Aim of the exercise —
Exactly as they stand, repeat the lines from the one containing "This screenshot has width=800, height=455." through the final line of the listing, both ends included, and nothing else; skip the pictures.

Information supplied —
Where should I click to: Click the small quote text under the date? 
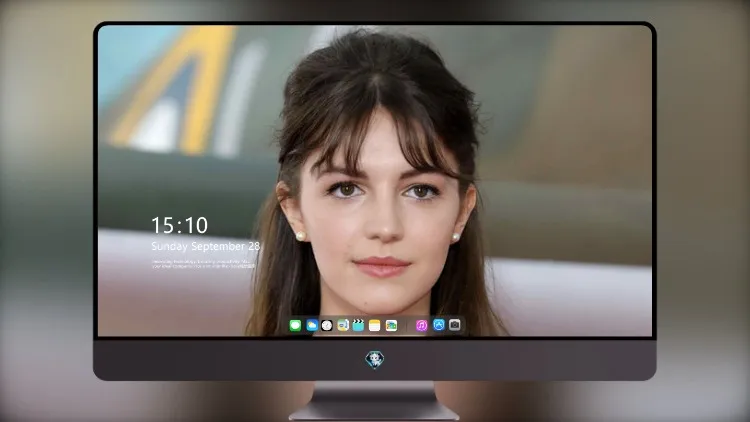[x=204, y=264]
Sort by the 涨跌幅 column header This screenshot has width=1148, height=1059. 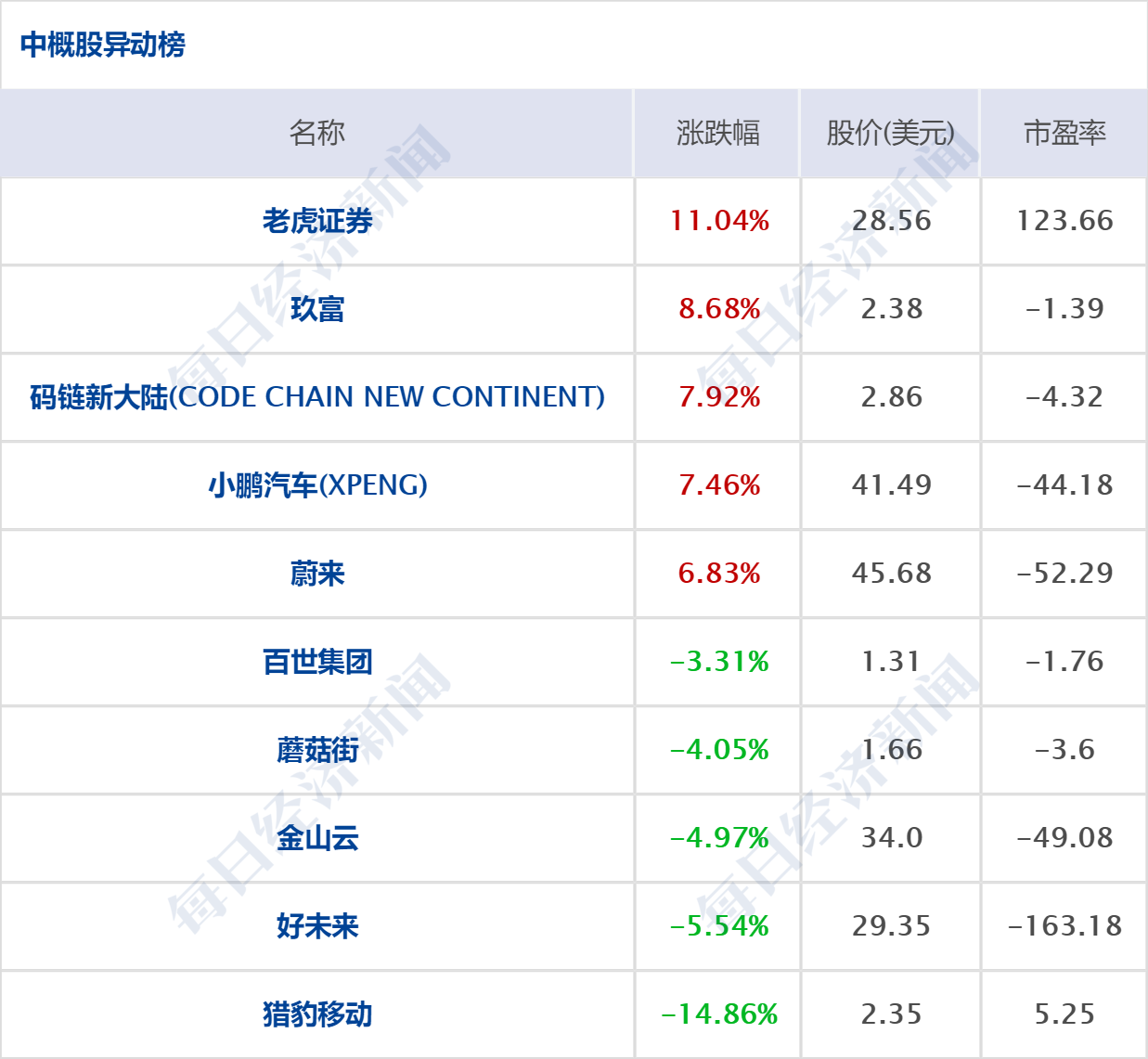717,133
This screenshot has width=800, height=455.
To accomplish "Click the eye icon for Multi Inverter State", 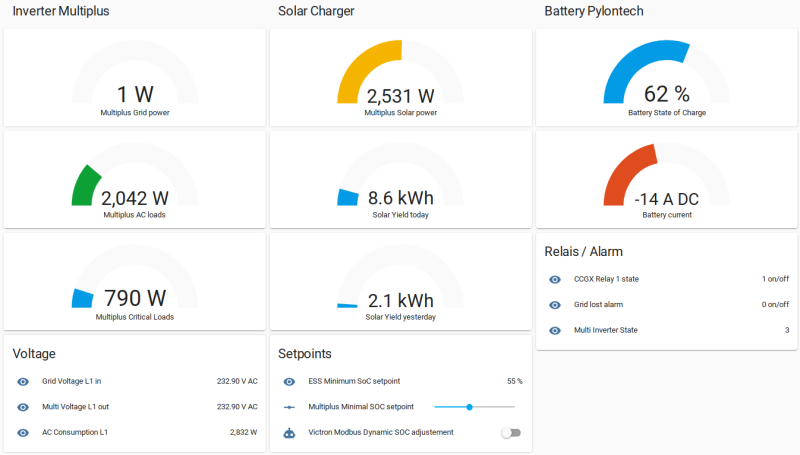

Answer —
This screenshot has width=800, height=455.
To accomplish "Click the eye icon for Multi Inverter State", 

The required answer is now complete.